How Do You Troubleshoot Indexing Problems?

Indexing your pages is important for visibility. Here’s how to troubleshoot indexing problems when they arise.

Video Transcript:

Onawa: I have one site that I’m having issues with. I didn’t build it, but I manage it now. And Search Console hated it and wouldn’t index it. It finally did.

David: When you say Search Console indexed it, what metric were you looking at?

Onawa: Just pages, just indexing it all together. It finally did the home page. When I ask it to recrawl a secondary page, it says it’s not available. It cannot be indexed to it due to a sitewide issue. But it is doing the homepage.

David: Okay. Oh, this is going to be a ton of fun.

Onawa: It hasn’t been so far.  

David: No. Yeah. I bet it hasn’t. Okay. So, I’m going to go ahead and share my screen. And we’ll pretend this issue is on my site rather than your client’s site. So, here’s the overview report when you log in to Search Console. So, I would not use performance to determine indexing. I would use indexing.
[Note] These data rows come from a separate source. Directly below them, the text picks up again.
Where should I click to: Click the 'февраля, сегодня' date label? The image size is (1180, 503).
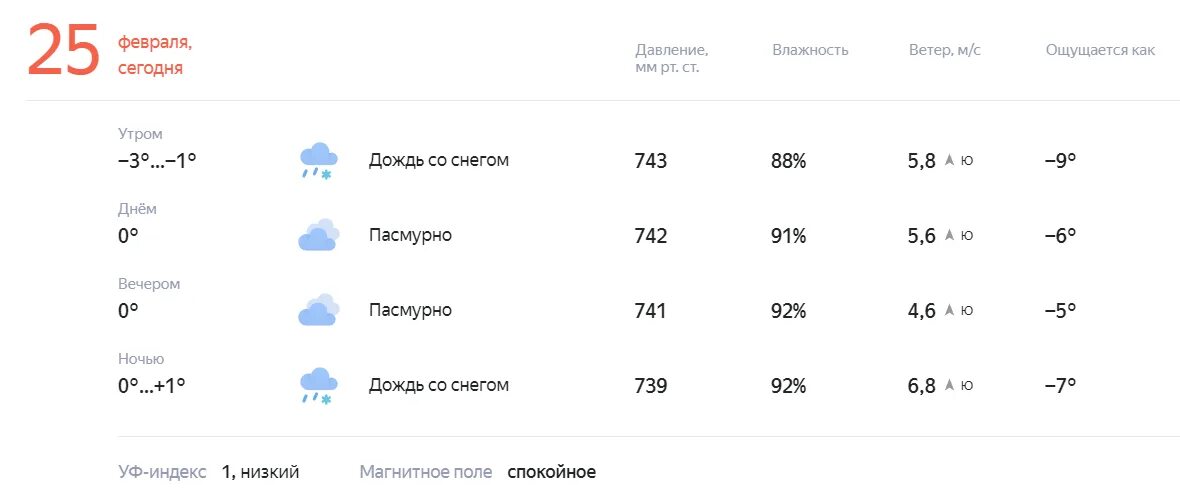point(155,56)
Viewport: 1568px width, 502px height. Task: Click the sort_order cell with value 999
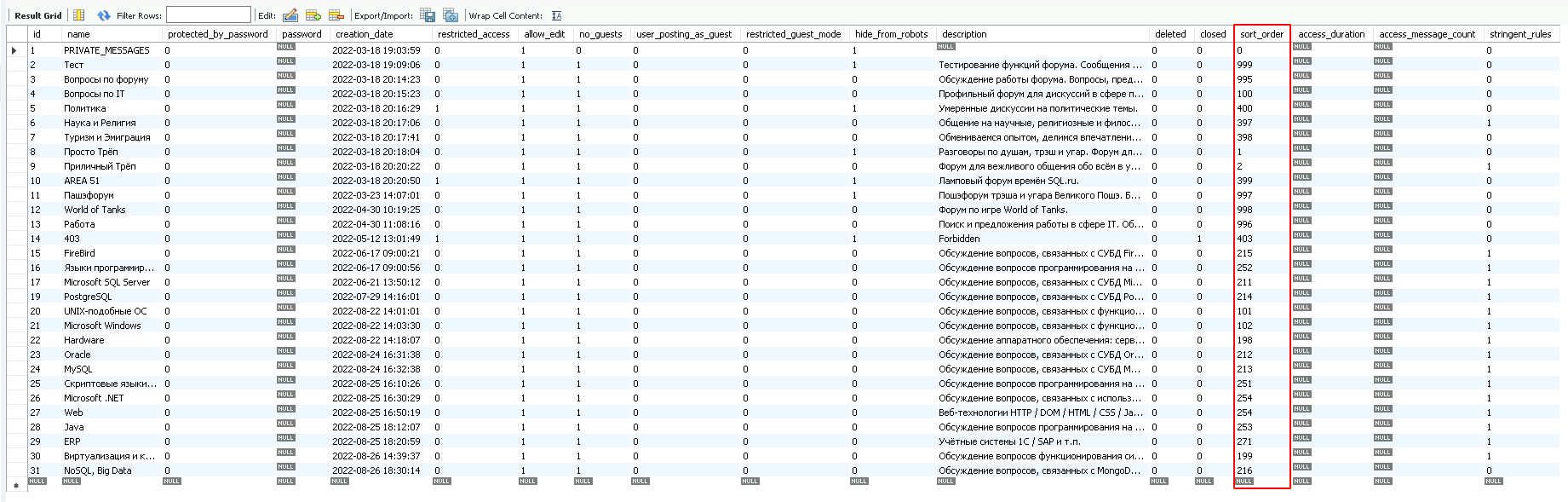point(1245,65)
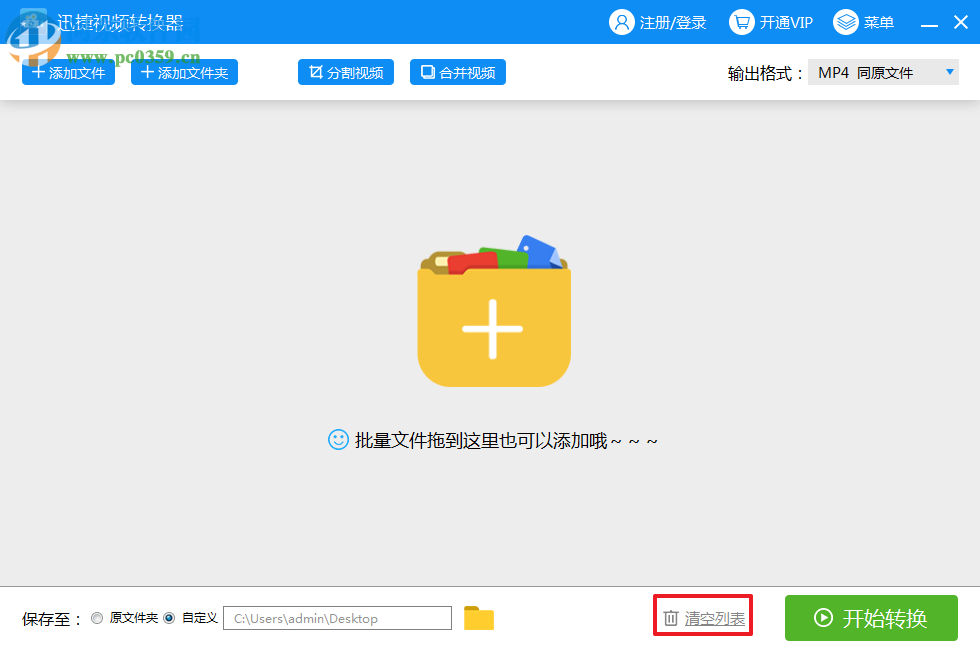Viewport: 980px width, 647px height.
Task: Add a folder with 添加文件夹 button
Action: [183, 71]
Right? I just want to confirm that’s what you’re looking at. Okay. So, you can go to full report, and it’ll tell you why pages aren’t indexed. Do you see anything there?

Onawa: It just says zero not indexed, one index.

David: Okay. And it’s just the home page that is indexed?

Onawa: Yeah.

David: Okay.

Tricia: But it says not indexed is zero?

David: Okay. Here’s how I would work through this problem. The first thing I would do is I would go to view your robots.txt file.

Tricia: That was going to be my first place to go. Oh, I’m excited. See, I’m learning.

David: Can you view the robots.txt file on this site?

Onawa: Yes. I’m 100% certain I can, but where it’s going to be viewable is…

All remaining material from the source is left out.